That’s because — in contrast to his actually brave, orthodoxy-defying work in
2002 as one of the few media voices opposed to the invasion of Iraq, for which
he deserves eternal credit — Krugman here is doing little more than echoing
conventional media wisdom. That prominent journalists are overwhelmingly
opposed to Donald Trump is barely debatable; their collective contempt for him
is essentially out in the open, which is where it should be. Contrary to
Krugman’s purported expectation, countless Clinton-supporting journalists
rushed to express praise for Krugman. Indeed, with very few exceptions, U.S.
elites across the board — from both parties, spanning multiple ideologies — are
aligned with unprecedented unity against Donald Trump. The last thing required
to denounce him, or to defend Hillary Clinton, is bravery.
That wasn’t true at first: For a long time, journalists refused to take the
dangers posed by Trump’s campaign seriously. In March 2016, I wrote a column
denouncing the U.S. media for venerating feigned neutrality over its
responsibility to sound the alarm about how extremist and menacing Trump’s
candidacy really is. But in the last few months, Trump’s media portrayal has
been overwhelmingly (and justifiably) negative; his shady business scams have
been endlessly investigated and dissected (often on the front page of the NYT);
he and his surrogates are subjected to remarkably (and fairly) harsh
interviews; his pathological lying has been unequivocally chronicled by
numerous media outlets; and few journalists have suppressed their horror at his
most extremist policies. As BuzzFeed’s Tom Gara put it last month: “My Twitter
timeline is now just a continuous rolling denunciation of Donald Trump.”
That American journalists have dispensed with muted tones and fake neutrality
when reporting on Trump is a positive development. He and his rhetoric pose
genuine threats, and the U.S. media would be irresponsible if it failed to make
that clear. But aggressive investigative journalism against Trump is not enough
for Democratic partisans whose voice is dominant in U.S. media discourse. They
also want a cessation of any news coverage that reflects negatively on Hillary
Clinton. Most, of course, won’t say this explicitly (though some do), but — as
the wildly adored Krugman column from yesterday reflects — they will just
reflexively dismiss any such coverage as illegitimate and invalid.

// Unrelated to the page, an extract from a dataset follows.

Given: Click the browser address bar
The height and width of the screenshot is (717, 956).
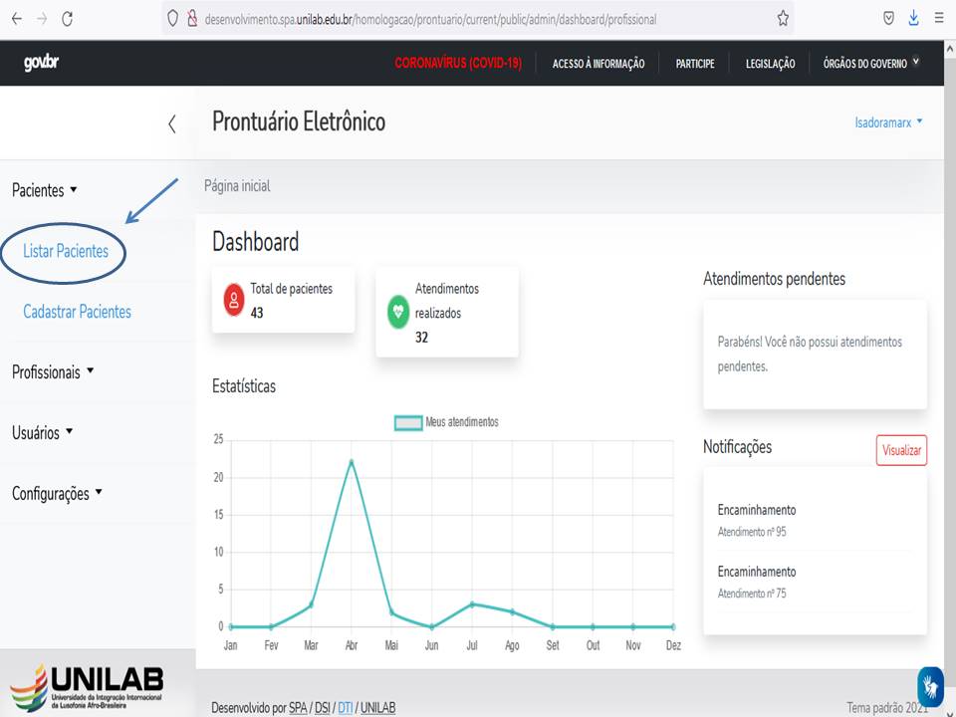Looking at the screenshot, I should pos(468,19).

It should be the opposite of surprising, or revealing, that pundits loyally
devoted to a particular candidate dislike all reporting that reflects
negatively on that candidate. There is probably no more die-hard Clinton
loyalist in the U.S. media than Paul Krugman. He has used his column for years
to defend her and attack any of her critics. Indeed, in 2008, he was the first
to observe that — in his words — “the Obama campaign seems dangerously close to
becoming a cult of personality,” comparing the adulation Clinton’s 2008 primary
opponent was receiving to the swooning over George W. Bush’s flight suit. He
spent the 2016 primary maligning Sanders supporters as unstable, unserious
losers (the straight, white, male columnist also regularly referred to them —
including female and LGBT Sanders supporters — as “bros”). And now he’s
assigned himself the role as Arbiter of Proper Journalism, and — along with
virtually all other Clinton-supporting pundits and journalists — has
oh-so-surprisingly ruled that all journalism that reflects poorly on Hillary
Clinton is unsubstantiated, biased, and deceitful.
The absolute last metric journalists should use for determining what to cover
is the reaction of pundits who, like Krugman and plenty of others, are
singularly devoted to the election of one of the candidates. Of course Hillary
Clinton’s die-hard loyalists in the media will dislike, and find invalid, any
suggestion that she engaged in any sort of questionable conduct. Their
self-assigned role is to defend her from all criticisms. They view themselves
more as campaign operatives than journalists: Their principal, overriding goal
is to ensure that Clinton wins the election. They will obviously hate anything
— particularly negative reporting about her — that conflicts with that goal.
They will jettison even their core stated beliefs — such as the view that
big-money donations corrupt politicians — in order to fulfill that goal.
But it would be journalistic malpractice of the highest order if the billions
of dollars received by the Clintons — both personally and though their various
entities — were not rigorously scrutinized and exposed in detail by reporters.
That’s exactly what they ought to be doing. The fact that quid pro quos cannot
be definitively proven does not remotely negate the urgency of this journalism.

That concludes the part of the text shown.